» WHAT YOU SHOULD DO:
Could you recast everything from the line containing "1568x748 pixels." down to the line containing "pos(1376,23)", both included, as a Markdown table with the columns Line No. and Row Text? Skip any blank lines and leave the pictures out.

» DATA ENTRIES:
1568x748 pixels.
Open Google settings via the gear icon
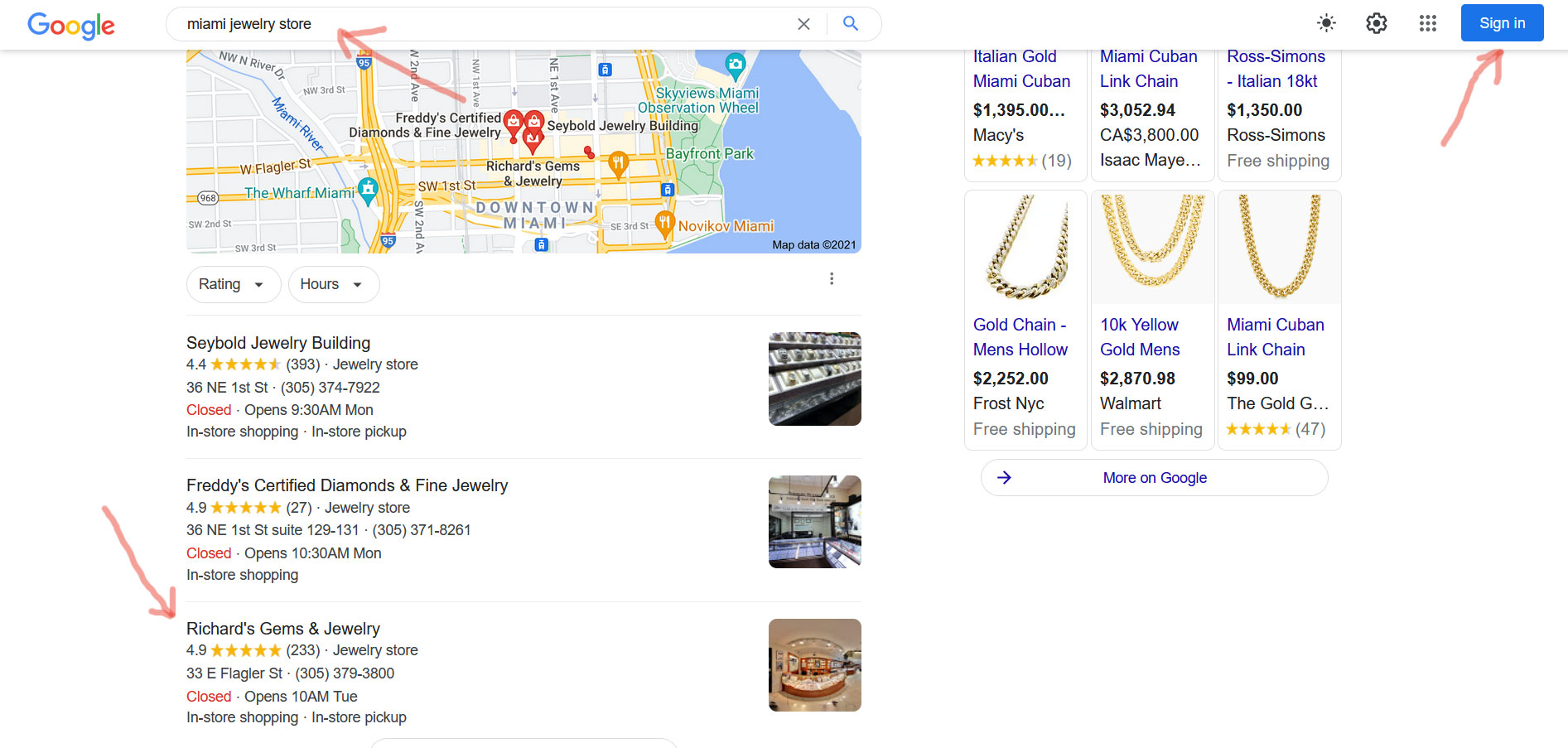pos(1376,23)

==

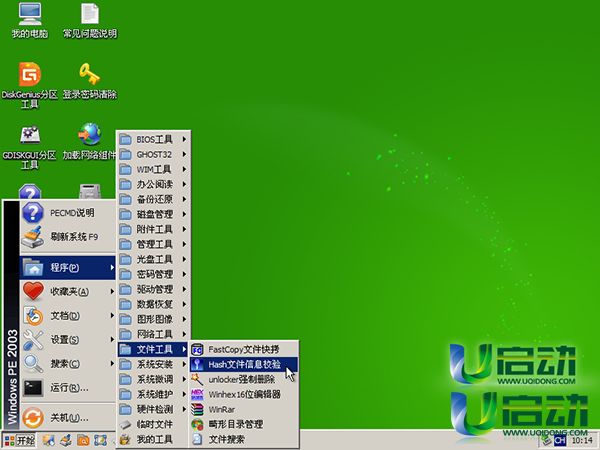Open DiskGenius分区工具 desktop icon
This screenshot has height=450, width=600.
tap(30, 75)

» PROBLEM SOLUTION:
| Line No. | Row Text |
|---|---|
| 1 | 1568x748 pixels. |
| 2 | Open Google settings via the gear icon |
| 3 | pos(1376,23) |